Even tho I have a mac and it's slow because it's using the default video card it's a little faster now. Not like other users on here with there mega builds.

OpenCL Platform #1: Apple
* Device #1: Intel(R) Core(TM) i7-4770HQ CPU @ 2.20GHz, skipped.
* Device #2: Iris Pro, 384/1536 MB allocatable, 40MCU

Benchmark relevant options:
* --optimized-kernel-enable

Hashmode: 2500 - WPA/WPA2

Speed.Dev.#2.....: 8353 H/s (74.26ms)

Thinking of getting a alien laptop 15 with GeForce GTX 1070 maybe that's a little faster now that 4.0 came out.
This is first time we can make use of the new version schemantics to announce a pure bugfix release v4.0.1.

Here's the changes:
  • Fixed a memory leak while parsing a wordlist
  • Fixed compile of kernels on AMD systems on windows due to invalid detection of ROCm
  • Fixed compile of sources using clang under MSYS2
  • Fixed overlapping memory segment copy in CPU rule engine if using a specific rule function
  • Fixed a parallel build problem when using the "install" Makefile target
  • Fixed the version number extraction for github releases which do not including the .git directory
big thx for your work Smile
I haven't put the rules files under a microscope yet, but have any "pre-fab" rules been adjusted so as to accommodate passwords now being up to 256 characters in length for some kernel types?

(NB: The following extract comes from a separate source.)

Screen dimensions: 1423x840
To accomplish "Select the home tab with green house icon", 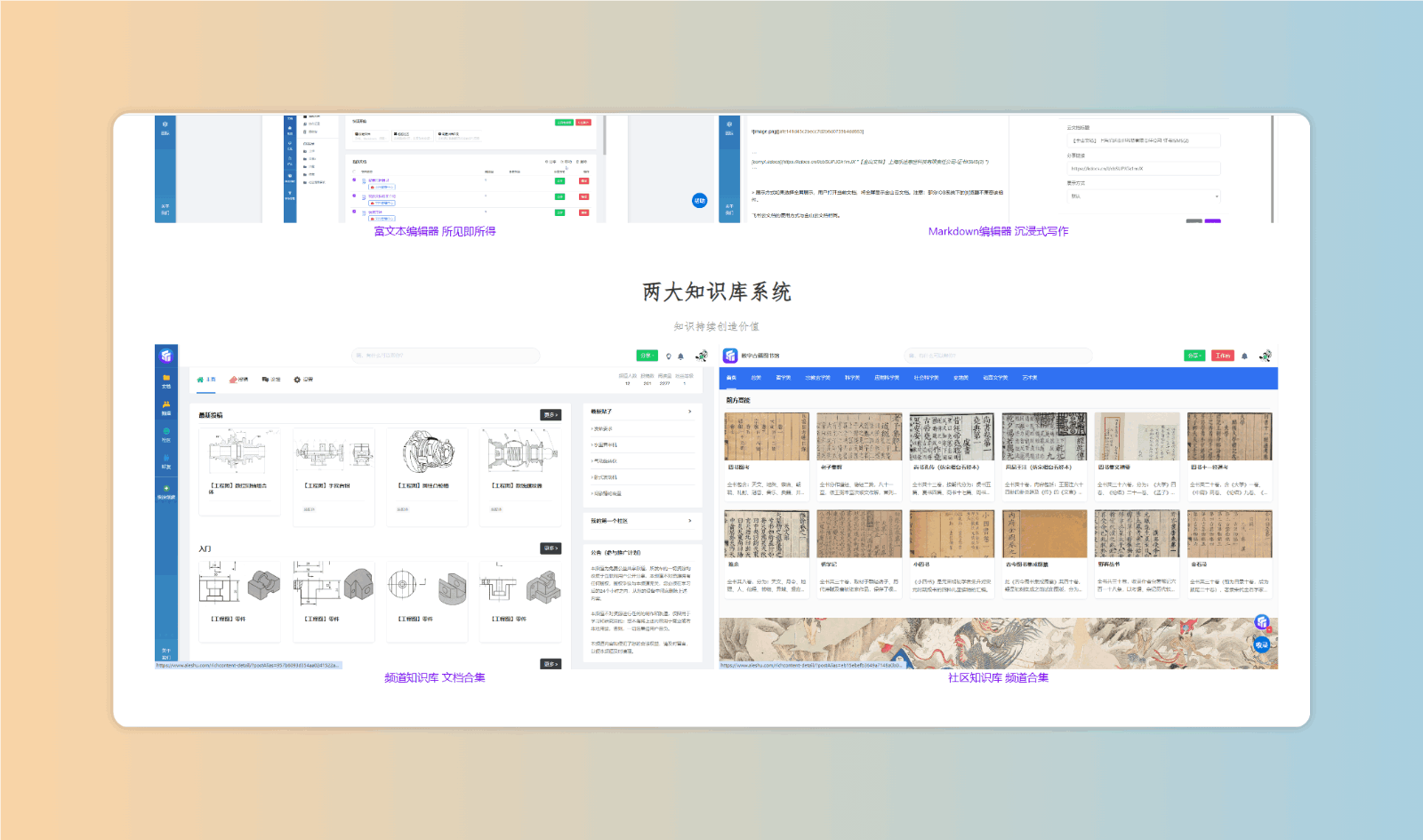I will pos(206,380).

I suspect that some of the rules files are going to require adjustment.

*goes to investigate*
Fair question - though it's also the case that existing rules will now produce results that wouldn't have worked before.

In other words, if you run your existing rules and lists against your unfound lists, you'll get hits that you didn't get before.